Some bakers and individuals only dock the pie crust, rather than use pie weights. My pie crust also shrinks from its edges. So I use pie weights all the time, cut them after the edges turn white, dock the crust with a fork, and return it to the oven so the bottom will be cooked. The oven temperature period depends on whether you like a partial blind baked or a fully blind-baked pie crust.
Why Pie Crust Is Tough and Hard
The unbalance texture of the crust will destroy a beautiful pie. The consequence of so much gluten production is hard, unyielding crusts, while the flaky crust is the product of proper fat distribution. Let’s look at this challenge to see what temperature to bake a single pie crust.
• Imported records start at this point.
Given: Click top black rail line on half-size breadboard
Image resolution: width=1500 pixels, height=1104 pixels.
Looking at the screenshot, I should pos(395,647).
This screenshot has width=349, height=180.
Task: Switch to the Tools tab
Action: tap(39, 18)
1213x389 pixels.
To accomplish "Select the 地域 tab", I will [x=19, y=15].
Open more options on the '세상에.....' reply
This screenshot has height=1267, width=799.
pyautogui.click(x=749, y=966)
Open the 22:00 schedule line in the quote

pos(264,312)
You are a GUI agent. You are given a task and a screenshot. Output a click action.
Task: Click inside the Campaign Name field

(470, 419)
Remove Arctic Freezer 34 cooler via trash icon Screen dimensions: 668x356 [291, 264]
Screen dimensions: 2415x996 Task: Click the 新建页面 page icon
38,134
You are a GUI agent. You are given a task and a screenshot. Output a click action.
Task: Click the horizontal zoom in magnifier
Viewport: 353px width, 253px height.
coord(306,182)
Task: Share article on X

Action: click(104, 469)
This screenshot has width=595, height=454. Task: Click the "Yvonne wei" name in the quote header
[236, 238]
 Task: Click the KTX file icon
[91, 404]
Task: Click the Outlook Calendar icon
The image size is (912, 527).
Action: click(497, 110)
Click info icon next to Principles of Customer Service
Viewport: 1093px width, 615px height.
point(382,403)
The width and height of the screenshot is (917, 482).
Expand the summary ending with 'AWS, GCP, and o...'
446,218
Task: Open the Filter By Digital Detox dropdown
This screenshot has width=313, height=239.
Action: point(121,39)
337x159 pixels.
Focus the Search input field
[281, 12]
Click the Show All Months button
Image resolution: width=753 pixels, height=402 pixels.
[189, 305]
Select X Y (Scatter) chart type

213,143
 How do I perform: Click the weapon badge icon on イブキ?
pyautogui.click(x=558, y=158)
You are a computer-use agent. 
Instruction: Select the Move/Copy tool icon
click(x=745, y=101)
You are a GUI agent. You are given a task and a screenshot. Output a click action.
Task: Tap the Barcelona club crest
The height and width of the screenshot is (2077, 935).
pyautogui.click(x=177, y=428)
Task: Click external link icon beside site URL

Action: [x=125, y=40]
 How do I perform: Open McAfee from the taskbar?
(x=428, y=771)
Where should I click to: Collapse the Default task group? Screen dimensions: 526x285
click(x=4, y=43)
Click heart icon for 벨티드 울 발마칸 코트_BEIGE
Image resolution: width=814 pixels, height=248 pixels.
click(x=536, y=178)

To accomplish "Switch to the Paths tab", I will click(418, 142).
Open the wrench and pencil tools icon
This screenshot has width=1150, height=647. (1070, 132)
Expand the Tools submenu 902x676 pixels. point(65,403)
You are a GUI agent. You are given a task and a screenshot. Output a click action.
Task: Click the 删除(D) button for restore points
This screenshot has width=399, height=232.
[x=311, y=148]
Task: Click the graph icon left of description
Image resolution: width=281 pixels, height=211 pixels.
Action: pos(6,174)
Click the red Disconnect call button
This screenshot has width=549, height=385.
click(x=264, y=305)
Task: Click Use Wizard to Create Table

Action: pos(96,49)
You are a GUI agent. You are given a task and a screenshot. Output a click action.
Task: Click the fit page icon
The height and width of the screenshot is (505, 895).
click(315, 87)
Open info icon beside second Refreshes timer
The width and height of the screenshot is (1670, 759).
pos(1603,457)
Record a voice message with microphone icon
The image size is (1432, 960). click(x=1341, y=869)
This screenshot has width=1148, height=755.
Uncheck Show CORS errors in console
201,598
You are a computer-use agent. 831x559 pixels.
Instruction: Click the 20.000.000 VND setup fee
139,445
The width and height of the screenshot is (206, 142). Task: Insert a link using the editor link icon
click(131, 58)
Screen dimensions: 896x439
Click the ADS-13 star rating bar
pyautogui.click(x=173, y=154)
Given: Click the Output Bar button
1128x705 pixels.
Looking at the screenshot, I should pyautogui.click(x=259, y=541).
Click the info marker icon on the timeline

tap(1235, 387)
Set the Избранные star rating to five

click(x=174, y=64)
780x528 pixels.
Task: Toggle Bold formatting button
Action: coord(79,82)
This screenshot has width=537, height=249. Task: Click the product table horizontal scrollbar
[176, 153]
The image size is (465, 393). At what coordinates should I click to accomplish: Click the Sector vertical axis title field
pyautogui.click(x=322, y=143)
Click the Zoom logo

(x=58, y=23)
Gluten is a natural result of combining two wheat proteins in the presence of water (glutenin and gliadin). When we knead bread dough, we bring about a good development of gluten, that will give us chewy, well-structured bread that is tough to work like a dough. Yet the stretchiness will turn into a rough pie crust. Noone likes their pie crust chewed.
To fix this problem, we can do four things:
- Decrease the gluten in the flour
- Decrease the kneading
- Decrease the water
- Decrease the temperature
The first way to having the pie crust perfect is by using a lower-gluten recipe. Bread meal has a high content of gluten, whereas cake has the lowest content. It is better to give the pie an all-purpose or pastry flour because they strike a compromise between the simplicity of usage and tenderness.
Conclusion
Choose the right tools and keep an eye on the temperatures. Remember: The secret to a successful single pie crust baking is thermal control. Once you know what temperature to bake a single pie crust, keep doing it. You can get a flaky and tender crust by keeping your pie smooth and delicate finish without overcooking your pie. Get more tips on baking pies.